Crockett had been releasing his unique blend of country and R&B over more than ten albums before 2022’s The Man From Waco won him both critical and popular acclaim. “Trinity River” has Crockett’s straightforward delivery, which sounds like Bill Withers singing country, with a jazzy sheen served up by Kullen Fox’s trumpet. Crockett always comes across crystal clear on his studio releases, but if you ever have the chance to see him live, he positively blows the roof off of wherever he is playing.

“Brenda Put Your Bra On” by Ashley McBryde (2022)

Ashley McBryde’s album Lindeville is one of the three best country albums of the past five years. The conceit is wonderful. McBryde and a group of her singer-songwriters pals including Brandy Clark, Pillbox Patti (Nicolette Hayford), Aaron Raitiere, and Benjy Davis, got together to write a song cycle about the fictional small town Lindeville – named for songwriter Dennis Linde (who wrote the Chicks’ “Goodbye Earl,” from part two of this series).

McBryde serves as the band leader, but they all write, sing, and perform throughout the disc. It opens with the brilliant table-setter, “Brenda Put Your Bra on,” sung by McBryde, Patti, and Caylee Hammack about some “s**t going down in the trailerhood.”

“Going to Hell” by Adeem the Artist (2002)

If Lindeville is one of the best country albums of the 2020s, then Adeem the Artist’s song “Middle of the Heart” may be the single best country song released in the last five years. And that’s not even the one I'm picking for this discussion. “Middle of the Heart” is gorgeous, meaningful, and devastatingly sad. To hook you with something a little more upbeat, listen to the song that follows it on Adeem’s White Trash Revelry album, ”Going to Hell.”

Adeem, who identifies as non-binary, uses fiddles, banjos, and mandolin on a veritable rip-roaring hoedown posing the simple question “Do you really want to go the heaven when we get this rapture started – Or do you want to go to hell, children, with Adeem the Artist?” and concluding with a final argument “They play country songs in heaven but in hell, we play ‘em loud.”

“Liar” by Jelly Roll (2024)

It has just been a few months since one of 2023’s biggest breakout stars, Jelly Roll, sang his song “Liar” on Saturday Night Live. He had already introduced it to the country world at the Opry and the CMA Awards, but SNL showed the non-country world what modern country could be. With the vigor of a fire and brimstone preacher, Jelly Roll rails against false promises of every stripe – from drugs to people and beyond. It is one more tour de force from one of the biggest voices in country music in 2024.

“Billy Miller” by Low Gap (2024)

I figured Jelly Roll’s song would be the most recent one I’d include on this list. After all, I had plenty of other fantastic tracks from the likes of Luke Combs, Maren Morris, and Ian Noe on a short list. Then I listened to Low Gap's brand new three-song EP, Say a Prayer, and decided to bypass some of the more established voices in modern country for what may well be the next chapter.

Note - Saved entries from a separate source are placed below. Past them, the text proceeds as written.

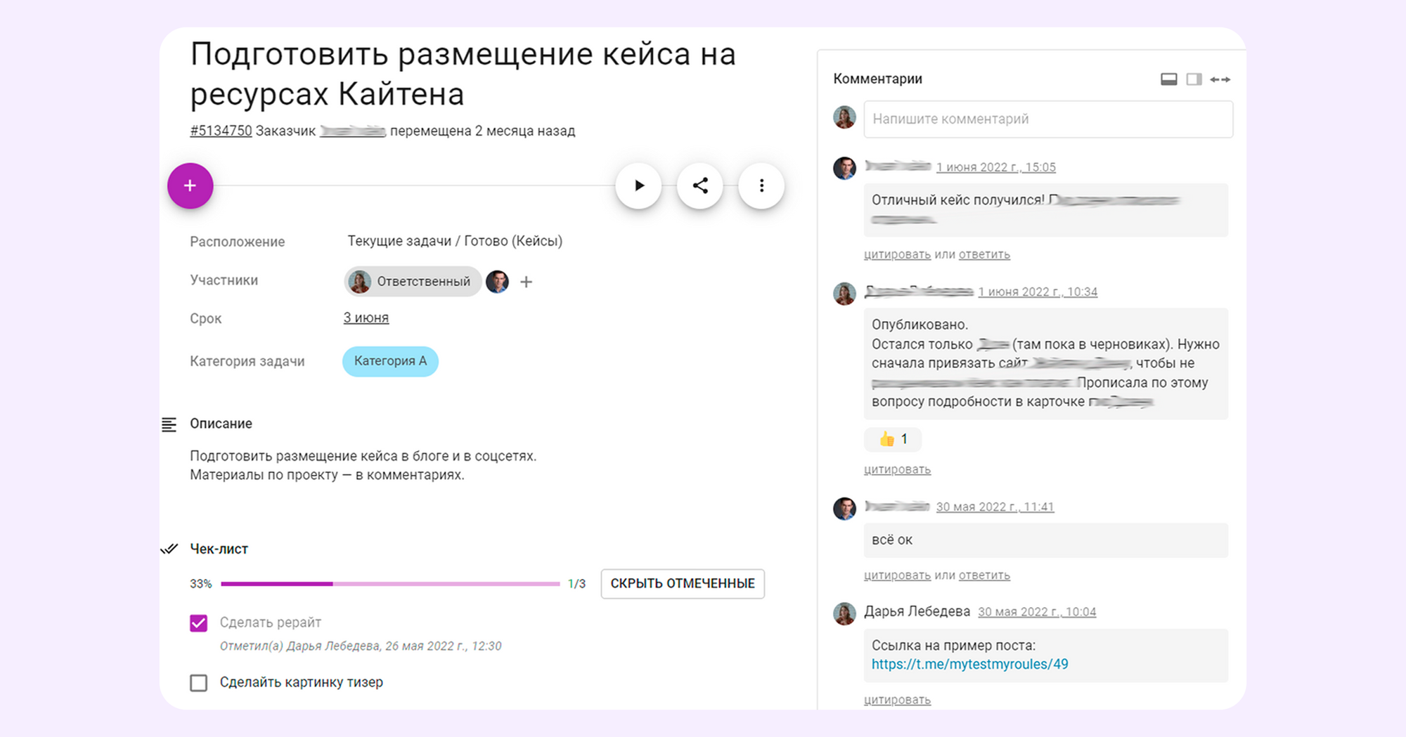Viewport: 1406px width, 737px height.
Task: Open the due date '3 июня'
Action: 366,318
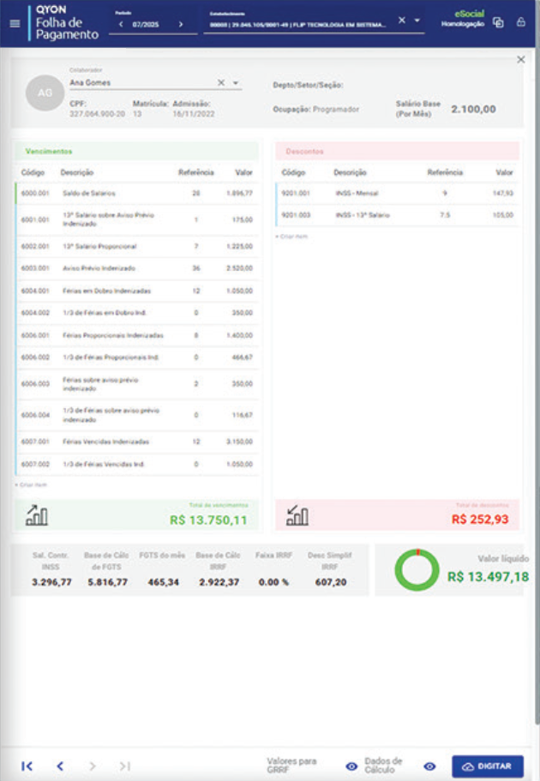Close the payroll detail panel
This screenshot has width=540, height=781.
(x=520, y=60)
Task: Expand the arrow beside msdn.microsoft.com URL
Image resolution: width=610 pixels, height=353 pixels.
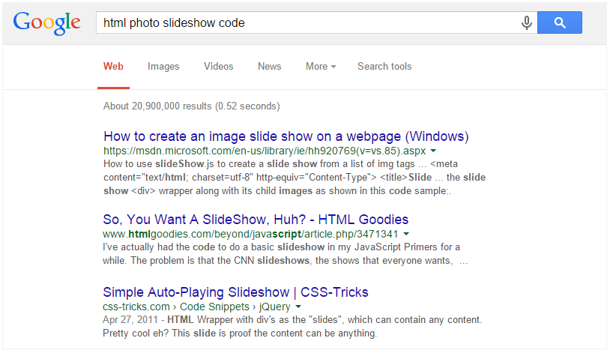Action: (433, 151)
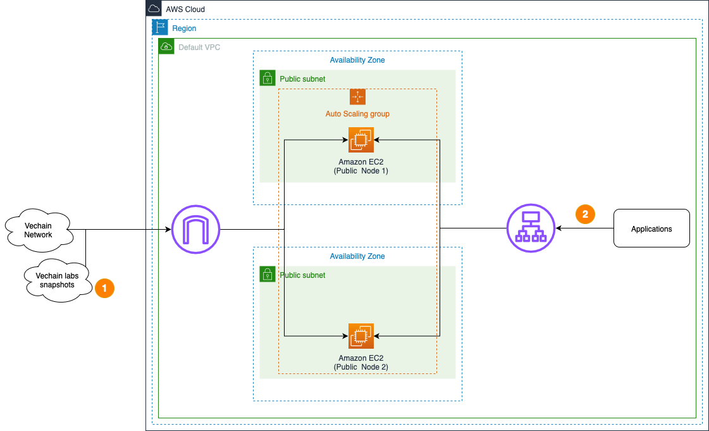
Task: Click the Applications box
Action: (x=651, y=228)
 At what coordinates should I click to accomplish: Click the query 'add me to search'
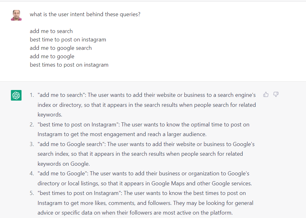[51, 31]
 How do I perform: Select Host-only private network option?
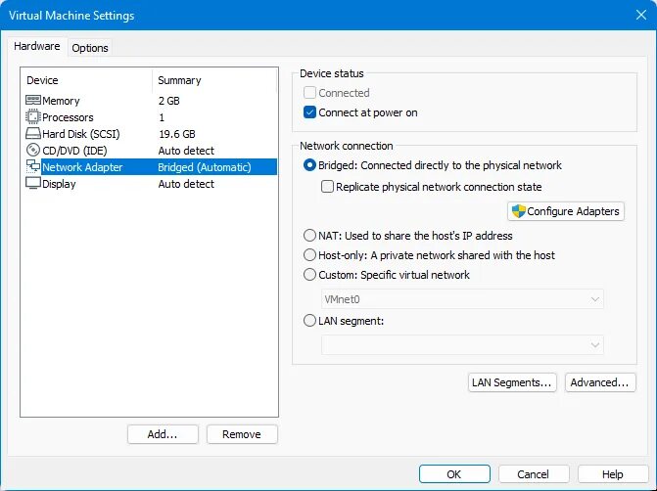[309, 255]
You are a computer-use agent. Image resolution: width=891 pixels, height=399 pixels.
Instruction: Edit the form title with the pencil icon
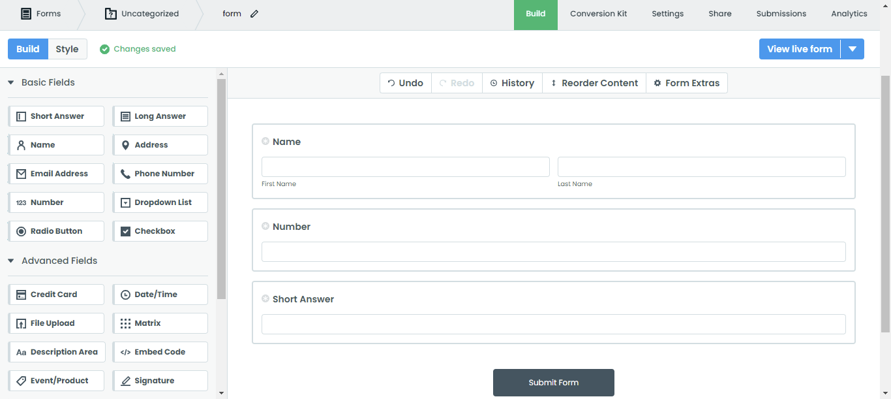coord(254,13)
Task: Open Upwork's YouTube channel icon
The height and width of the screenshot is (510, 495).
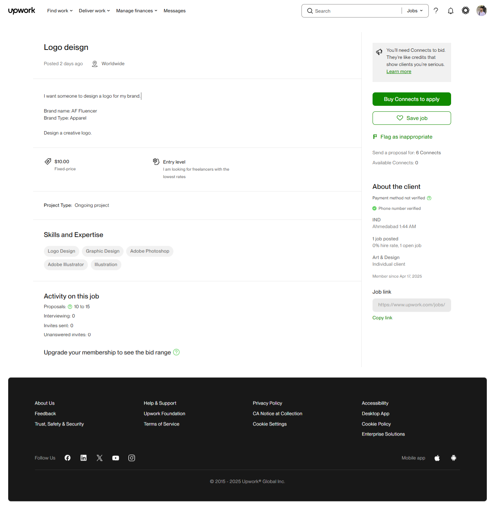Action: pyautogui.click(x=116, y=458)
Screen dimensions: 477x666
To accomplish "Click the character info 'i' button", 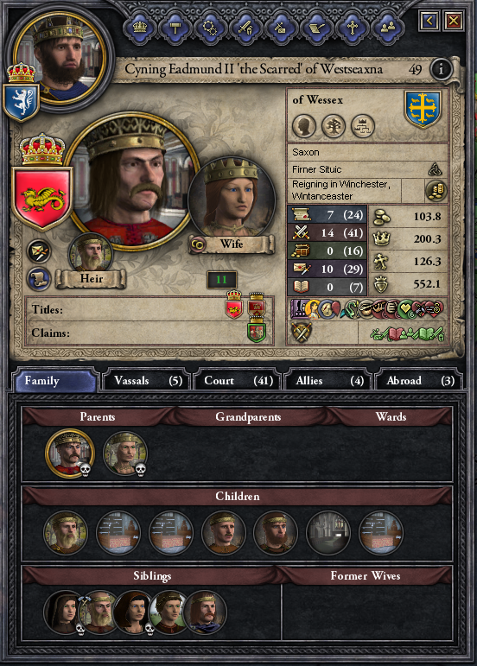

Brothers Gus and Phin Johnson have yet to reach their 20th birthdays but they have been putting out country music that feels both old and new for three years now. Beginning with the earworm song “Mockingbird” from 2021, they have been improving their writing to the point that we now have “Billy Miller,” a mid-tempo rocker about a misfit that has the warmth of a John Prine song – high praise indeed.

OK, that’s twelve more songs, bringing our total to 36. If you don’t find anything you like in these songs, then I’ll stop bugging you. Country music isn’t for you, and that’s just fine. But I’m betting you won’t just find one song that you love. You’ll find a dozen or more.

One of the songs I wrote about in part one, Buck Owens’ “I’ve Got a Tiger by the Tail,” was co-written by Harlan Howard, among the most iconic of all country songwriters. His quote about a great country song –“three chords and the truth” – remains as pertinent today as ever, regardless of the new voices, new instruments, and new debates that have helped keep an old tradition very fresh. Give it a try. There’s a lot to be gained.